Comparing coefficients of polynomial congruences.

[Yuqing]

Today I read about the AKS - Primality test in which the simple theorem

For gcd(a, n) = 1, we have
(X - a)^n\equiv X^n - a\ (mod\ n)if and only if n is prime.

was proven. The if direction is quite trivial from the fact that \binom{p}{k}\equiv 0\ (mod\ p) for 1\leq k < p. The other direction comes as follows (sketch):

Suppose (X - a)^n\equiv X^n - a\ (mod\ n) and that n was composite. Let p be a prime divisor of n and p^k the largest power of p which divides n. Then p^k does not divide \binom{n}{p^k} so we have on the left a coefficient of x^{p^k} which is non-zero and on the right a coefficient which is 0. By comparison of coefficients, we reach a contradiction.

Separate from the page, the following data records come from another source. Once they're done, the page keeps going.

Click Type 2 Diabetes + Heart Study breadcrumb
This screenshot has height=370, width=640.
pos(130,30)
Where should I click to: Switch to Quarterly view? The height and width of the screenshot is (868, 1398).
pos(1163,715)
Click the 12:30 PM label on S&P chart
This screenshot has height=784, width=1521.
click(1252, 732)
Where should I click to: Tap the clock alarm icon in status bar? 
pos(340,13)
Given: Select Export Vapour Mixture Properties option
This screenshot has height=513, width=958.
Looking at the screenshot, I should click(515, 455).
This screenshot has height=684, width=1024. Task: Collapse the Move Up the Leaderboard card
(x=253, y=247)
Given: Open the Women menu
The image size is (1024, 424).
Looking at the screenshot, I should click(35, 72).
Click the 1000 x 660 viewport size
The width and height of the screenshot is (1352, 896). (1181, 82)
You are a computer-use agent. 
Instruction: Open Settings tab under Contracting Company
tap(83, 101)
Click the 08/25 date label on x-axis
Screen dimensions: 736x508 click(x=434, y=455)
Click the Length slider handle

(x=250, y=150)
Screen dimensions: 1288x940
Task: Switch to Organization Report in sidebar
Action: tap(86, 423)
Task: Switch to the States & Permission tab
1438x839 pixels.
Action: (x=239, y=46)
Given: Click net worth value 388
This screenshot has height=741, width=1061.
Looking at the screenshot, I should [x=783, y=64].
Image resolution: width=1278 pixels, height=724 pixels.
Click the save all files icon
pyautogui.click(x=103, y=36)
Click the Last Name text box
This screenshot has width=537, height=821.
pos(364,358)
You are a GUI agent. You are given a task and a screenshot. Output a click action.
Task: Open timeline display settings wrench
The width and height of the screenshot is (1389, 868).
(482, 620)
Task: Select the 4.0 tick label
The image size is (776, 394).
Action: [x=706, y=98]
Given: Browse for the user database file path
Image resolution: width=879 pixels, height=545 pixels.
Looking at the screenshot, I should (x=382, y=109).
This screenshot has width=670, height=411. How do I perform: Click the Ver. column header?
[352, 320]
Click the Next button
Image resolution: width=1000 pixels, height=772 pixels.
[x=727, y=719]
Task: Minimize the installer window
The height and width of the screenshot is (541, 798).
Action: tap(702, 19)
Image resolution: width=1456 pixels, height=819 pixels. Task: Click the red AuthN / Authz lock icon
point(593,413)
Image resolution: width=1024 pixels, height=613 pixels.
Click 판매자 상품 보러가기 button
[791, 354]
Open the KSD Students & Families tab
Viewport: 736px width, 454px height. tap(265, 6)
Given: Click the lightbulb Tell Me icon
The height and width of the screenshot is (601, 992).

The problem I have with the proof is the last step, the comparison of coefficients. I thought that this cannot be done in general with congruences. This brings me to a more general question which is: When can comparison of coefficients be done for congruent polynomials.

 

[fresh_42]

Your question is: When are we allowed to conclude $\mu a^m \equiv \nu a^m \,\operatorname{mod} n \Longrightarrow \mu \equiv \nu \,\operatorname{mod}n\,?$

The equation lives in the ring $\mathbb{Z}_n$, so the question is: When is $a^m \in \mathbb{Z}_n$ a unit, in which case we can cancel it and are left with $\mu \equiv \nu\,\operatorname{mod}n\,.$ And $a^m$ is a unit, if it is coprime to $n$. Since $(a,n)=1$ are coprime, so are $(a^{(p^k)},n)=1\,.$ Here we use, that $\binom{n}{p^k}$ is the coefficient at $a^{(p^k)}\,.$